Summary of mechanisms identified by clinicians at the conclusion of the programme, with example quotations
| Public hospital services N=10 | Residential and community aged care N=4 | Private practitioners N=2 | |
| Structured and supportive process assisted engagement | Structured and supportive process was flexible and assisted engagement | Relevant and useful approach made steps practical | |
| Fitted in with organisational and time requirements | Maintained engagement and accreditation | Maintained engagement and accreditation | |
| Professional evidence-based practice | Advocate for improved quality of services for people with dementia | Professional competence in dementia | |
| Value of sharing perspectives and learning from others for improvement | Overcoming isolation and gaining support | Sense of community and overcoming isolation | |
| Trustworthy, evidence base, aligns with organisation needs | Evidence based | Evidence base and acceptance by professional body | |
| Alignment of organisational goals and improvement in services | Influencing wider service change | Satisfaction with competence and professional value |
CPD, continuing professional development.

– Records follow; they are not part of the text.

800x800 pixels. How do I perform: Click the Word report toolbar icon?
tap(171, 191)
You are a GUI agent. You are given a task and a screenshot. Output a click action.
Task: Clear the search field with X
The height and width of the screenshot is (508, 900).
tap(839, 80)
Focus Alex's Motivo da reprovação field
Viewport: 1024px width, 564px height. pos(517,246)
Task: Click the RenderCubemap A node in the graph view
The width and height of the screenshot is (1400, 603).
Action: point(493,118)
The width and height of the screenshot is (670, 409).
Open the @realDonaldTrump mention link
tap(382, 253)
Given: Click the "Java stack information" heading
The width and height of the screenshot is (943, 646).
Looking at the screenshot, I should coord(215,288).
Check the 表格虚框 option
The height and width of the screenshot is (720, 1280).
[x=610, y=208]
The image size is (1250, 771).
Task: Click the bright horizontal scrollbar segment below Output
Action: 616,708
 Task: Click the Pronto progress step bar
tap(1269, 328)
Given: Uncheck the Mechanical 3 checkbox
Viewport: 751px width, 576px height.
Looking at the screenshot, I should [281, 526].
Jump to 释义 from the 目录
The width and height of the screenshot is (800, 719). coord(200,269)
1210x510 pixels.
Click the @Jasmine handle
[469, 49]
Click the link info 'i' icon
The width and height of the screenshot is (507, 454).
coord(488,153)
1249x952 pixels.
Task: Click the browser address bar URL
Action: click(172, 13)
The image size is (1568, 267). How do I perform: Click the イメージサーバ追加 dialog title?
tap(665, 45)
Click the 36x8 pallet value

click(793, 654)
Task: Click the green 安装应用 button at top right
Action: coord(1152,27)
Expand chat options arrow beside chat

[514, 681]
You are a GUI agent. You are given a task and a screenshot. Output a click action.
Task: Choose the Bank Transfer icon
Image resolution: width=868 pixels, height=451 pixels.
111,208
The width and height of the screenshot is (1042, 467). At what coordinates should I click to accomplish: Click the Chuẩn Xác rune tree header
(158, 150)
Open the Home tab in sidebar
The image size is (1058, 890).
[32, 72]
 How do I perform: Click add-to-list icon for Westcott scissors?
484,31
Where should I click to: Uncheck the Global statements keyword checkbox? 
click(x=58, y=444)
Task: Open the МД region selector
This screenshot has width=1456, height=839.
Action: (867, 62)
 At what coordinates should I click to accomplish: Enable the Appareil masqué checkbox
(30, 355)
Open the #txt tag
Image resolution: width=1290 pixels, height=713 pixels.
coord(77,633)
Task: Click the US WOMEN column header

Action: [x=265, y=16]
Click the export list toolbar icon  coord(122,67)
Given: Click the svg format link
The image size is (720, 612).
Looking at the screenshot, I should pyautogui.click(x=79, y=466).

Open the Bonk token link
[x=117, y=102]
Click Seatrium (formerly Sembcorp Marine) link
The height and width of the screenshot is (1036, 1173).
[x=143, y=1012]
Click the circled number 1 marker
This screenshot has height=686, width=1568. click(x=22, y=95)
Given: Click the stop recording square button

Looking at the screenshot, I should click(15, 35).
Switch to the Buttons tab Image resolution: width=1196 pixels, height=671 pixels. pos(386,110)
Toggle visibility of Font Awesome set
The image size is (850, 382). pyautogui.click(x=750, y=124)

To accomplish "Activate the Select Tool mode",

Integration of main findings and alignment with programme theory
| Programme theory | Mechanisms | NPT | QIKAT-R | Contextual factors |
| Motivated clinicians join | High agreement | High agreement | High agreement (low scores) | High need |
| Collect data and engage in learning | High agreement | Medium agreement | Unclear (low scores) | High impact of constraints |
| Incentive offered | Medium agreement | Medium agreement | No connection | Low/ medium value |
| Learn online with others | Medium agreement | Medium agreement | Unclear | Medium value |
| Collaborate with peers | Medium agreement | Medium agreement | Unclear | High need to reduce isolation |
| Advice, feedback from experts and researchers | High agreement | Medium agreement | Low: scores did not reflect learning | High need for coaching |
| Apply QI steps and adjust | Medium influence | Medium collective action | Low: scores did not reflect learning | Medium influence due to low cost/ small scale changes |
| QI process is accepted benefits seen | Medium agreement (ownership and commitment) | Medium agreement | Low: scores not reflected in process | Medium support of changes in own settings |
| Results promote awareness and benefits | Medium agreement (recognition and empowerment | Medium level of embedding | Low: scores not reflected in learning | Medium interest in organisations |
CPD, continuing professional development; NPT, normalisation process theory; QI, quality improvement; QIKAT-R, quality improvement knowledge assessment tool.